Siempre creyó que la nieve era más segura después de un mes de haber comenzado el invierno. Esa era la razón por la que se encontraba caminando en los terrenos de Hogwarts ataviada de una bufanda, guantes y un largo abrigo. Los copos caían con lentitud pero sólo se lograban ver desde la lejanía, formando un montoncito fácil de destruir. Era muy temprano por la mañana, incluso antes de que sirvieran el desayuno. Naturalmente, no se encontraba nadie fuera con ese frío. Excepto por Luna. Sintió el terrible impulso de sentarse en medio de todo aquel blanco, tan puro y frío. Un escalofrío recorrió su espalda al contacto con el suelo mientras se colocaba de frente al cielo.
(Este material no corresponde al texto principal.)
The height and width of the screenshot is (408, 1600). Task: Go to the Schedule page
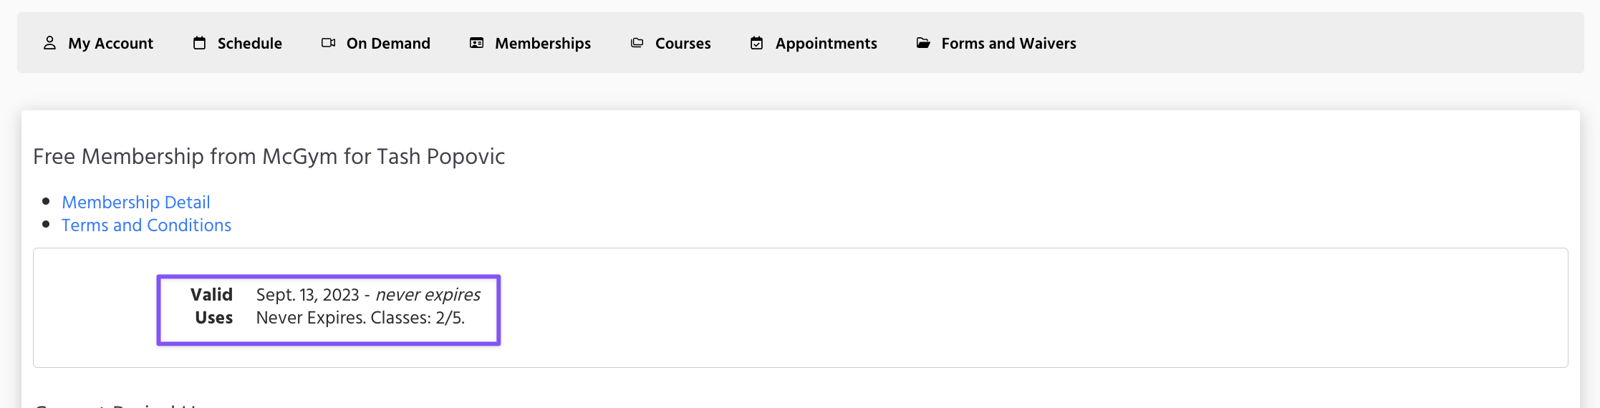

Pasóse un buen rato así, mirando ese espacio tan alto, nublado y azul; tras haberse acostumbrado, estuvo a punto de caer dormida cuando pisadas que adivinaba presurosas se acercaron hasta ella.
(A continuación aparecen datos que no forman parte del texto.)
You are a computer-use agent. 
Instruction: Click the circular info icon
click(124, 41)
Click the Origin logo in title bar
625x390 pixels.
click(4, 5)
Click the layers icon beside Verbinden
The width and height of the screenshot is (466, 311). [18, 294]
– Hola Harry –murmuró con voz casi inaudible mientras abría del todo los ojos, luego de reconocer los esmeralda que la miraban desde arriba tras unas gafas redondas.

– ¿Qué haces aquí, Luna? –preguntó el chico con voz ronca.

– Me gusta la nieve –dijo la rubia, incorporándose– y la mañana –añadió. Harry asintió e hizo ademán de sentarse. Silencio. El chico disfrutaba estar con Luna porque no hacía preguntas incómodas, no lo miraba fijamente, ni cuchicheaba cerca de él con un dejo de desprecio. Desde que la conoció, había tenido la sensación de que ella lo miraba justo como lo que era: un chico más. Las nubes, trazando dibujos, comenzaban a aclararse. Luna, aún silenciosa, seguía admirando el cielo. Harry, que la observaba con la vista perdida, olvidó de súbito la razón de porqué estaba ahí afuera sentado sobre la nieve siendo tan temprano. Pero no le importó. Se sentía tan cansado. Olía a flores marchitas. Algunas ventanas del castillo se hallaban abiertas.

Entonces, no supo cómo pero…

Los labios de Luna eran suaves y le recordaban el sabor de la vainilla. Harry no recordó en ese momento haber recibido un beso más dulce ni se preguntó si lo estaba haciendo bien, si debía detenerse. Advirtió, al separarse, que los ojos de Luna brillaban más; su rostro tenía una mueca similar a una sonrisa, como si estuviera a punto de reírse. Sin soportar más tiempo su mirada, se recostó en la nieve y cerró los ojos.

Sólo quedaban ya los ojos de Luna, tan azules como el cielo.